Tabela progressiva ou regressiva na previdência privada: como comparar
Os regimes progressivo e regressivo usam lógicas diferentes. A comparação depende de renda tributável, prazo de cada contribuição, forma de recebimento e regras atuais — não apenas da duração total do plano.
O que muda na decisão
No regime progressivo, valores recebidos entram na lógica da tabela progressiva e podem se ajustar na declaração conforme as regras do ano; no regressivo, as alíquotas diminuem conforme o prazo de acumulação de cada contribuição e a tributação é definitiva. A Lei 14.803/2024 alterou o momento da escolha: para os casos alcançados pela mudança, a opção ocorre no pedido do benefício ou do primeiro resgate, e não necessariamente na adesão ao plano.
A mudança de 2024 corrige uma dúvida antiga da busca
Durante anos, muitos materiais ensinaram que a escolha do regime precisava ser feita logo após a entrada no plano e era irretratável. A Lei 14.803/2024 transferiu, nos casos abrangidos, a opção para o momento em que o participante solicita o benefício ou o primeiro resgate. Em 2025, Receita, Previc e SUSEP disciplinaram a transmissão das informações de prazo nas portabilidades.
Essa atualização não autoriza ignorar o contrato nem presumir que toda situação antiga recebe exatamente o mesmo tratamento. Data de adesão, opções já exercidas, tipo de plano e norma aplicável precisam ser conferidos com a entidade e nas fontes oficiais.
A tabela progressiva acompanha a renda tributável
No regime progressivo, a tributação se relaciona às faixas do Imposto de Renda vigentes e à renda recebida. Em resgates, pode haver retenção como antecipação, com ajuste posterior na declaração anual, conforme as regras aplicáveis. Por isso, a retenção no momento do pagamento não revela necessariamente o custo fiscal final.
A análise precisa considerar outras rendas tributáveis, deduções, forma e calendário de recebimento. Comparar apenas a alíquota retida com a alíquota regressiva pode produzir erro. O portal não calcula imposto devido nem orienta preenchimento individual.
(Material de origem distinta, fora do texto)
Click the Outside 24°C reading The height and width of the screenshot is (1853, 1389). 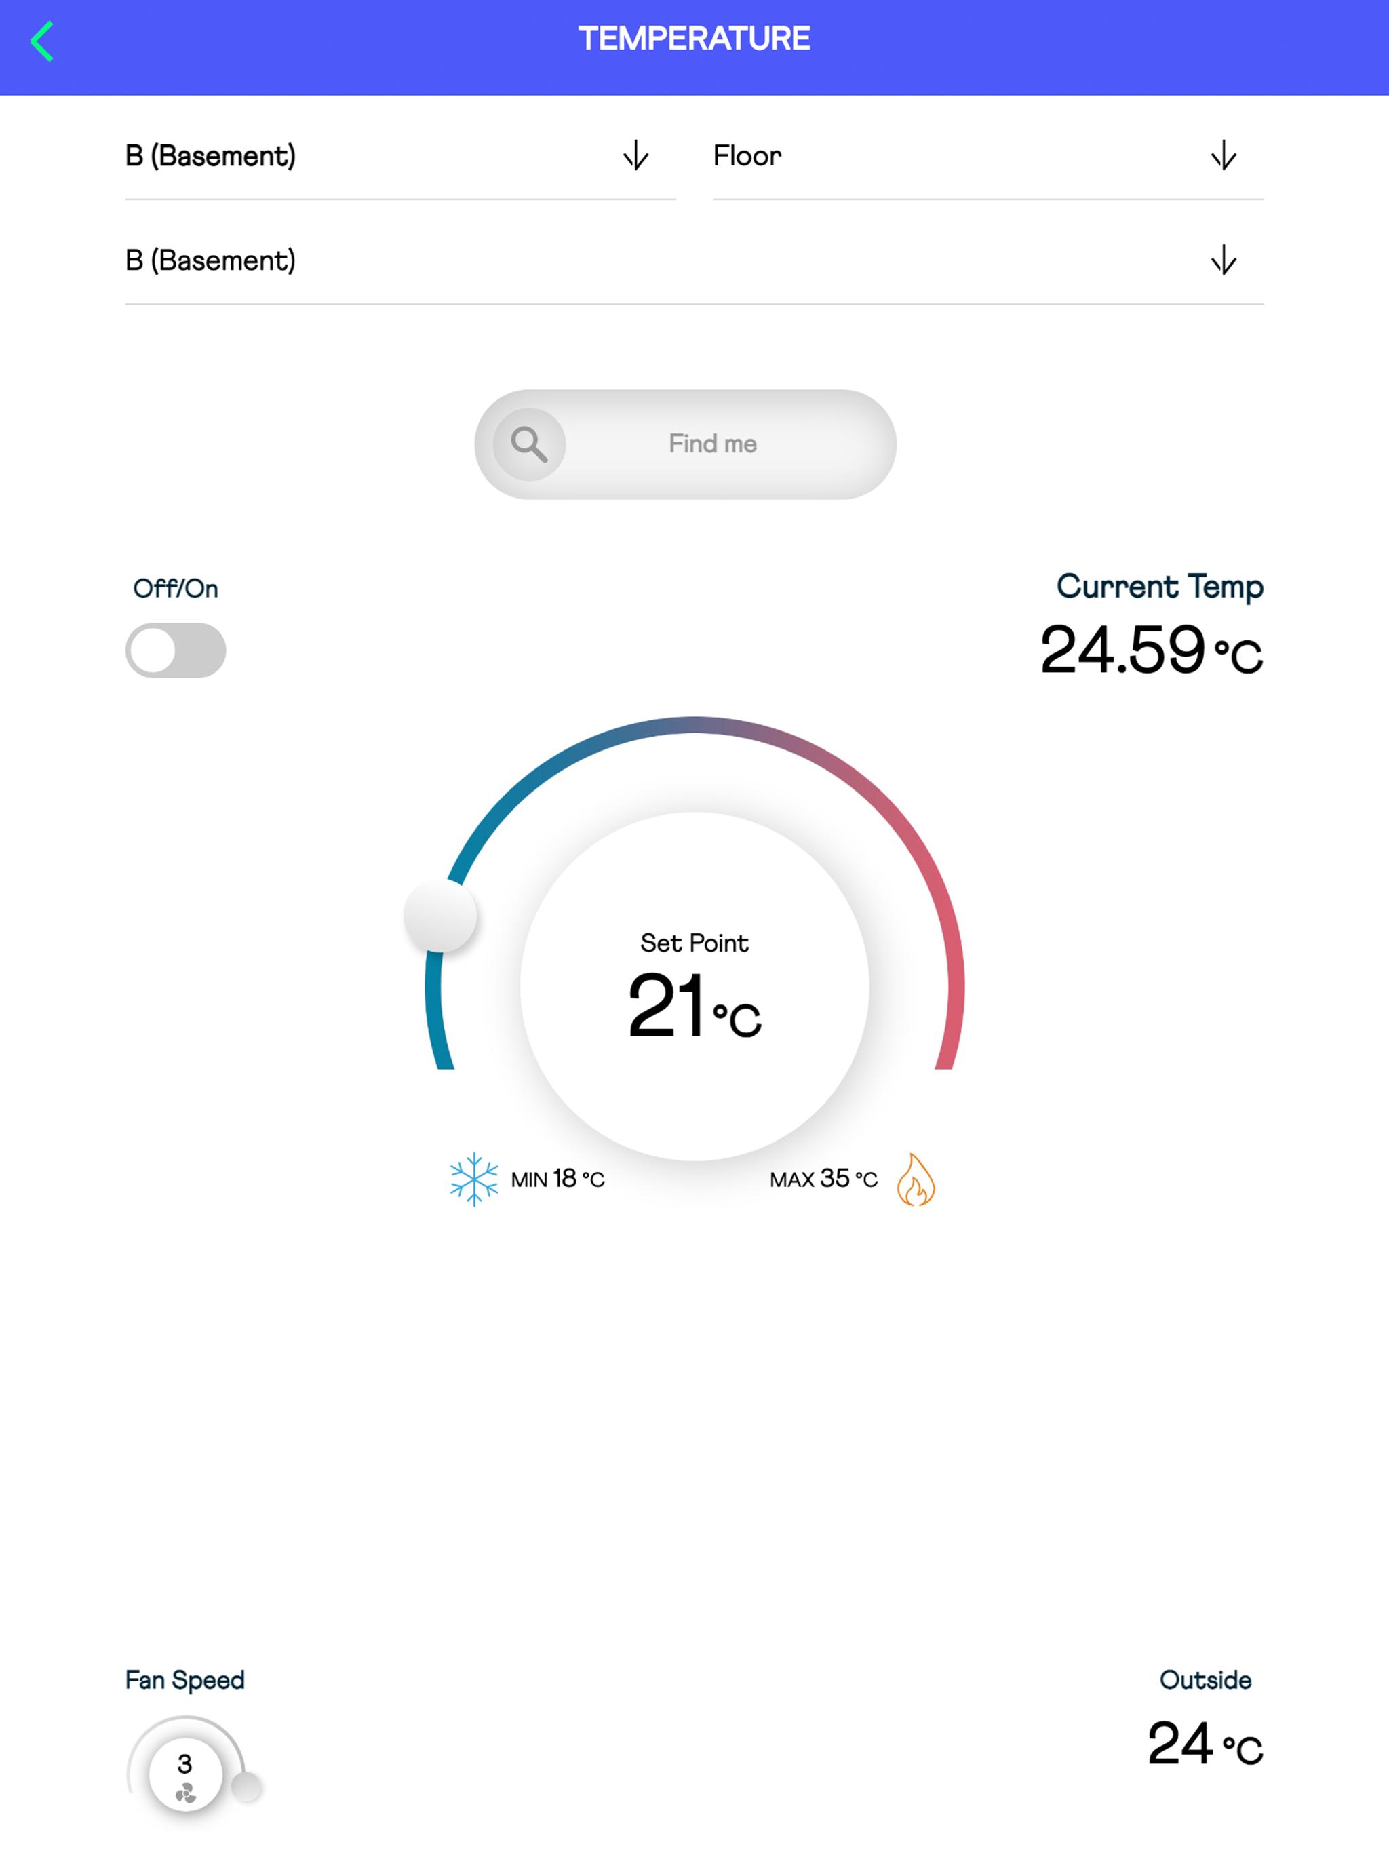point(1204,1744)
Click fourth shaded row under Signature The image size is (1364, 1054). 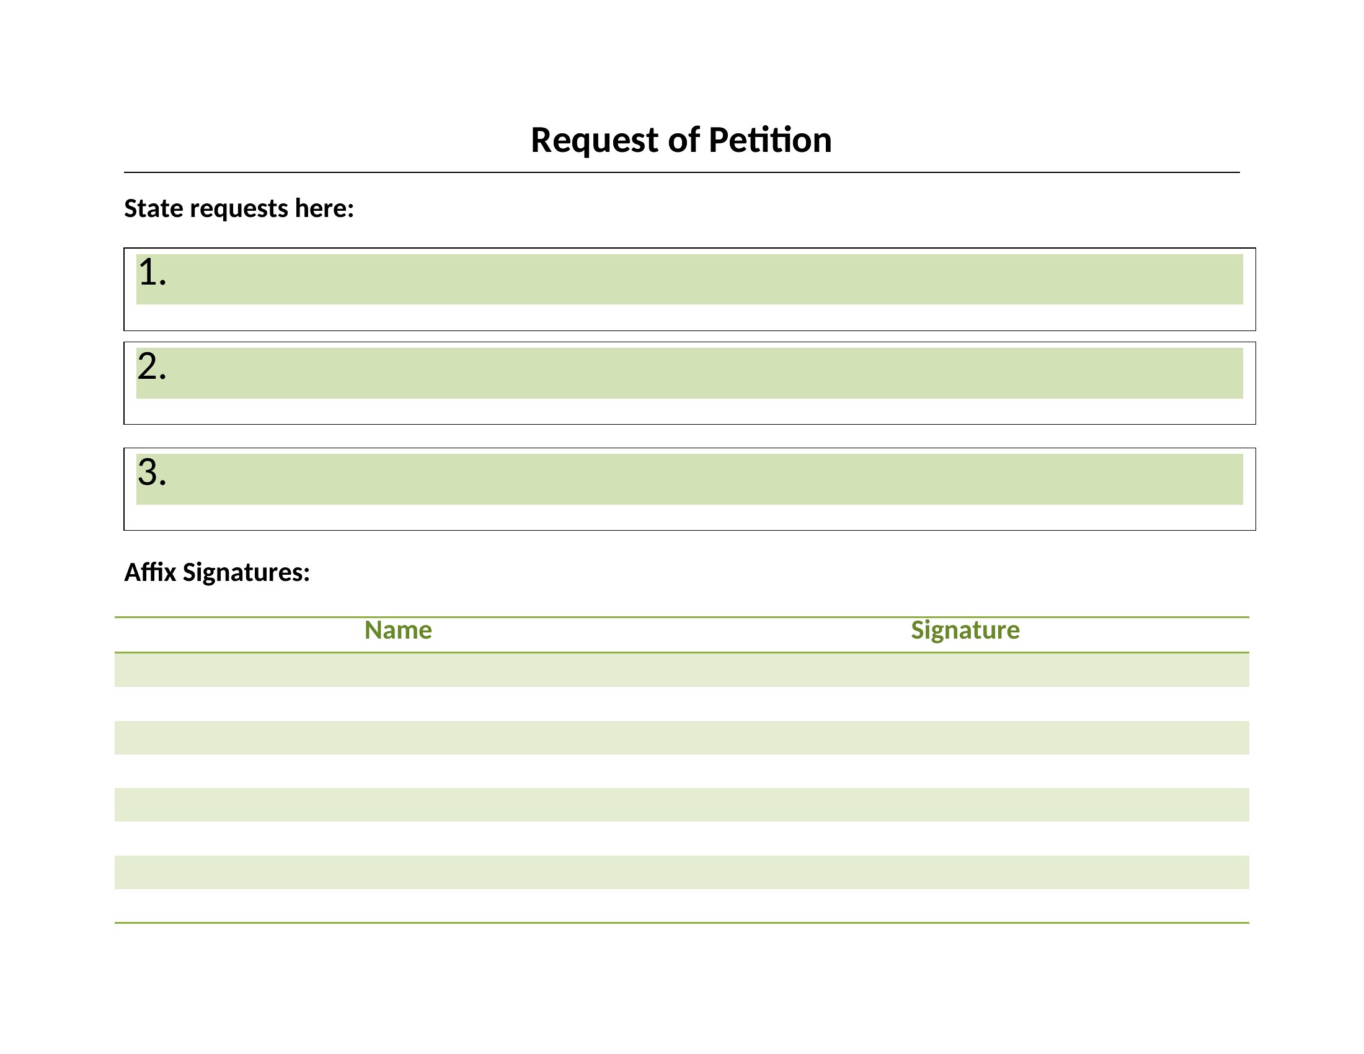click(x=966, y=872)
Na regressiva, o relógio pertence a cada contribuição
A lógica regressiva reduz a alíquota conforme o tempo de acumulação. O ponto que muitos resumos omitem é que aportes feitos em datas diferentes têm idades diferentes. Um plano mantido há muitos anos pode conter contribuições recentes ainda em faixas maiores. A idade do contrato não transforma automaticamente todo o saldo na menor alíquota.
Solicite memória ou extrato que mostre a composição temporal da reserva. Em resgates, a regra de ordenação dos recursos e a identificação dos prazos devem ser verificadas. Uma conta baseada apenas na data do primeiro aporte não é suficiente.
Tributação definitiva e compensável mudam a leitura
No regime regressivo, a tributação é tratada como exclusiva ou definitiva, sem ajuste posterior como ocorre na lógica compensável. No progressivo, a retenção pode ser antecipação do imposto e o resultado final depende da declaração. Essa diferença afeta não apenas a alíquota aparente, mas o modo de organizar fluxo de caixa e documentos.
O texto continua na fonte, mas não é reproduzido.